O Império molda o cristianismo desde os tempos do apóstolo Paulo. Identificar os sistemas imperiais na forma de pensar, sentir e viver o Evangelho é tarefa da teologia e exige um árduo trabalho de “desconstrução”, disse o teólogo metodista alemão Joerg Rieger.
O professor da Southern Methodist University, de Dallas, Estados Unidos, participou, na quarta-feira, 19, da Semana de Oração pela Unidade dos Cristãos, organizada pela Faculdade de Teologia (FaTeo) da Universidade Metodista de São Paulo. Ele é autor do livro “Cristo e Império: de Paulo aos tempos pós-coloniais”.
Quem vive em terras latino-americanas, que sempre foram cenário da exploração de potências econômicas, consegue identificar com mais clareza a ação – e os danos – do imperialismo.
Acontece, porém, que nem sempre o imperialismo é perceptível, pois pode se apresentar de maneira pacífica e benevolente. “Este é um problema que temos hoje nos Estados Unidos. Durante o governo Bush, o Império estava claro. Hoje, há quem possa pensar que o Império acabou simplesmente porque mudou o governo”, afirmou.
Segundo relato da repórter Suzel Tunes, da FaTeo, Rieger distingue o poder “duro”, como foi o caso do exercido pelo Império Romano, do poder “brando”.
Como poder brando o teólogo metodista alemão mencionou a atuação do padre Bartolomeu de Las Casas (1474-1566) por seu posicionamento contra a escravidão indígena, mas que se tornou modelo para uma forma de colonialismo pela educação.
O pensamento imperialista molda sociedades, culturas e também moldou o cristianismo, apontou Rieger. Até mesmo teólogos de vanguarda, como o alemão Friedrich Schleiemacher (1768-1834), fundador do “liberalismo teológico”, não escapou dessa forja.
Ele teria, de acordo com o professor da Southern Methodist, o que os historiadores chamam de “fantasia colonial”. Schleiermacher achava que o cristianismo seria portador de um natural poder de atração sobre outras tradições religiosas.
Schleiermacher acreditava que todas as religiões têm experiência de Deus. Sua teologia seria, portanto, inclusiva. “Mas pense em como ele inclui as outras religiões. Quando ele diz que outras religiões têm consciência de Deus, ele estabelece uma hierarquia: as monoteístas teriam mais consciência do que as politeístas; os cristãos teriam mais consciência do que os judeus e os judeus, por sua vez, mais consciência do que os muçulmanos.”
Rieger detecta, nessa concepção, um “senso de superioridade eurocêntrica”, a serviço, portanto, do colonialismo europeu.
Para Riger, o Credo de Nicéia, resultado do Concílio de Nicéia (325 d.C.), confissão de fé aceita por católicos e protestantes, é paradigmático do Império.
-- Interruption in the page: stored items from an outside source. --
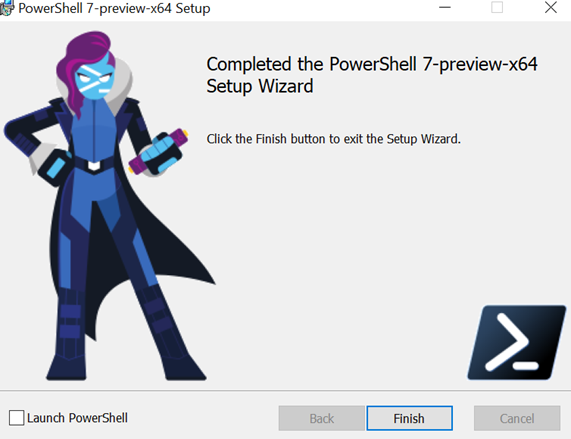
Task: Click the avatar's blue masked face
Action: [x=94, y=81]
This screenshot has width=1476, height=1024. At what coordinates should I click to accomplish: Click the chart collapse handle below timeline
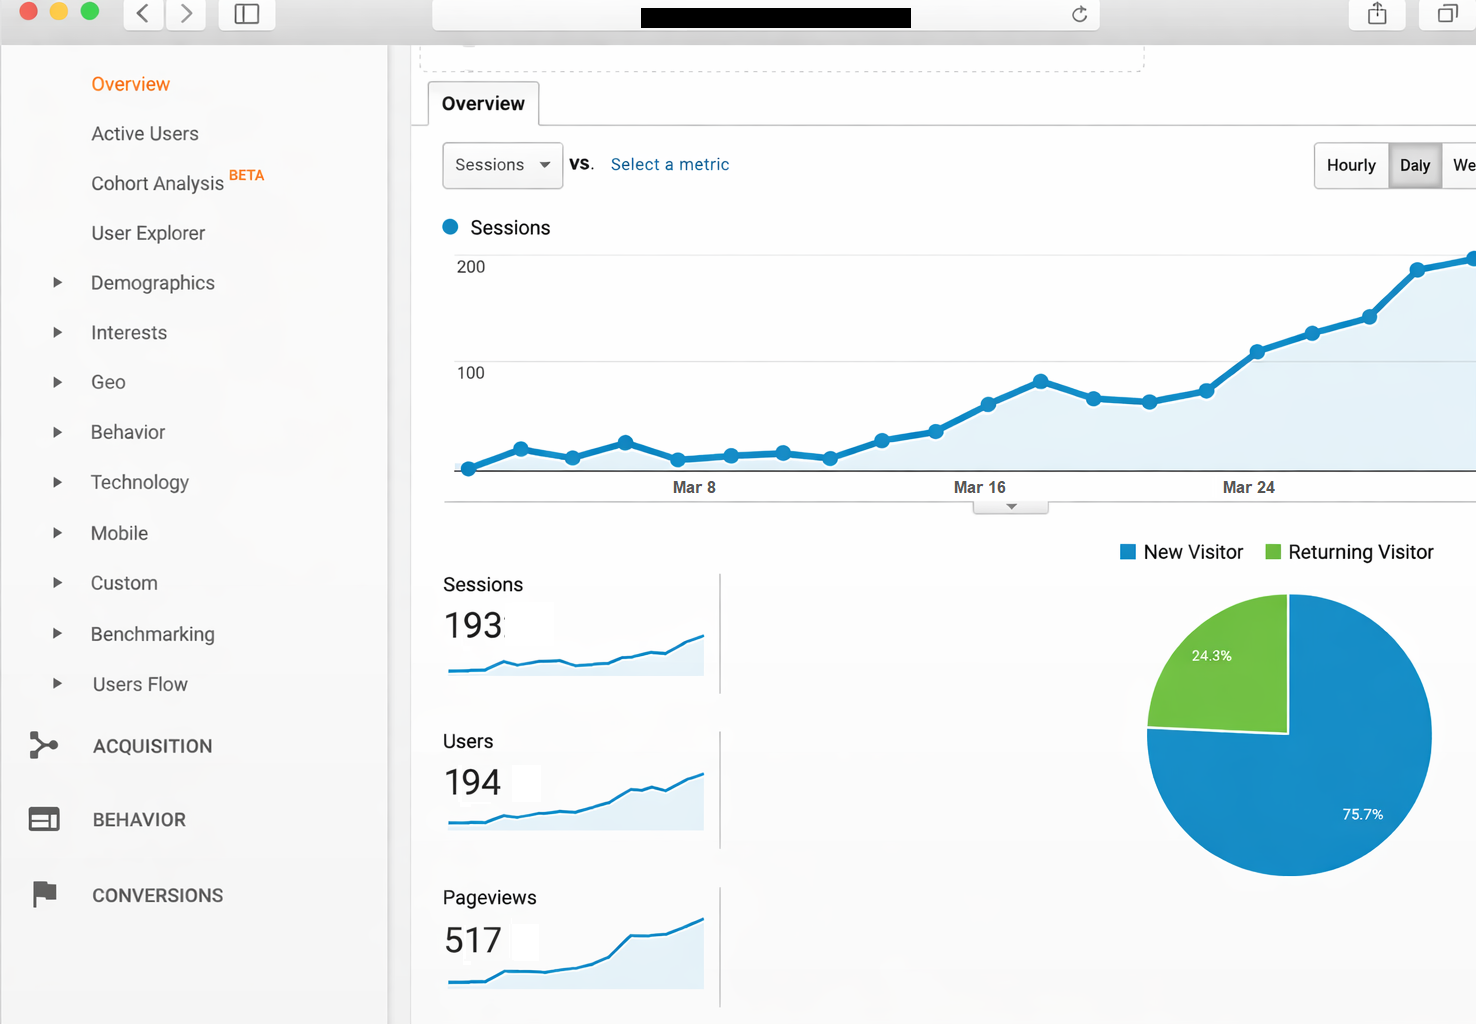(x=1010, y=507)
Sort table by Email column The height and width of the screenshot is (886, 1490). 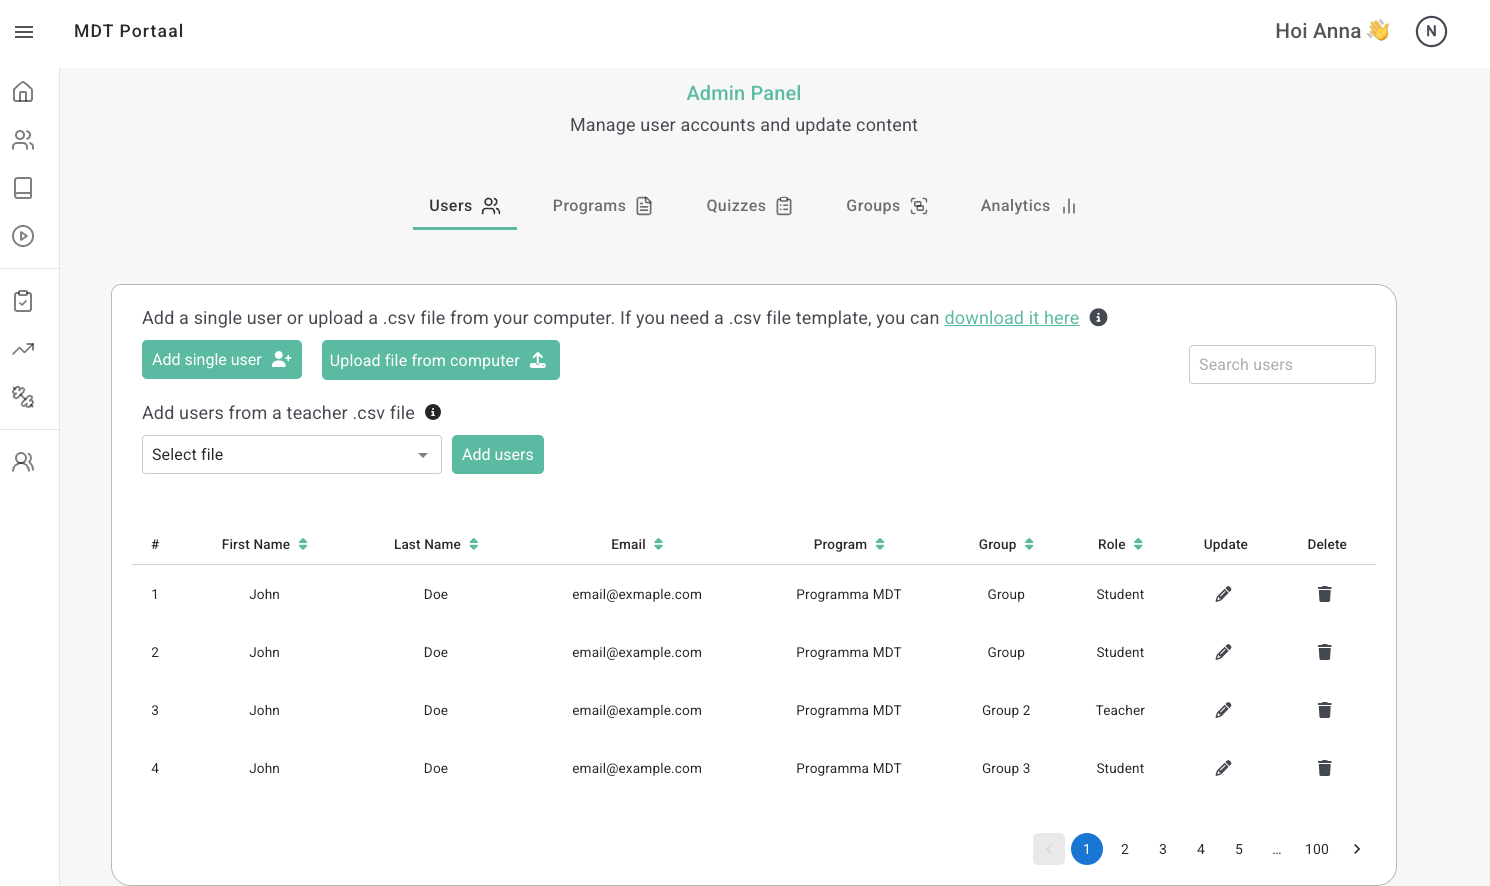[658, 544]
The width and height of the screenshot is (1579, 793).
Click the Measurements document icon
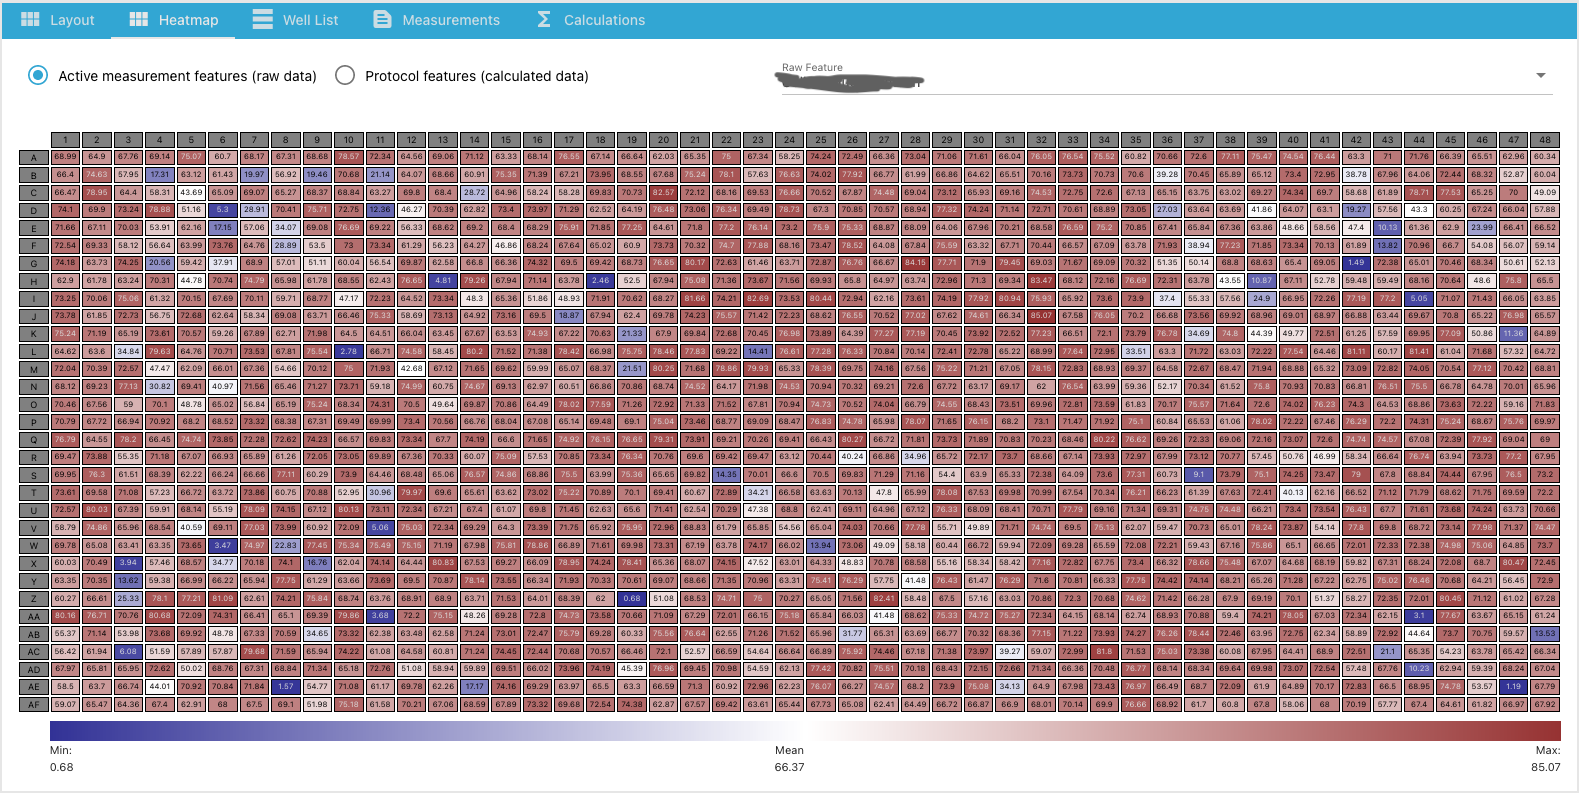tap(382, 19)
O Credo diz:
– Creio em um só Senhor, Jesus Cristo, Filho Unigênito de Deus, gerado do Pai antes de todos os séculos: Deus de Deus, Luz da luz, verdadeiro Deus de verdadeiro Deus, gerado, não feito, da mesma substância do Pai.
Afirmar que Jesus tem “a mesma substância do Pai”, alegou o teólogo alemão, é o mesmo que lhe conferir características tradicionalmente identificadas com a Primeira Pessoa da Trindade: Jesus se torna onipotente, imutável, impassível.
“É como se o menino pobre, o Jesus carpinteiro, fosse colocado num pedestal e transformado repentinamente num imperador”, afirmou Rieger. Ele propôs uma leitura alternativa do Credo: olhar o Deus Todo Poderoso à luz do camponês assalariado, sempre ao lado do povo, enxergando a Primeira Pessoa da Trindade a partir da Segunda!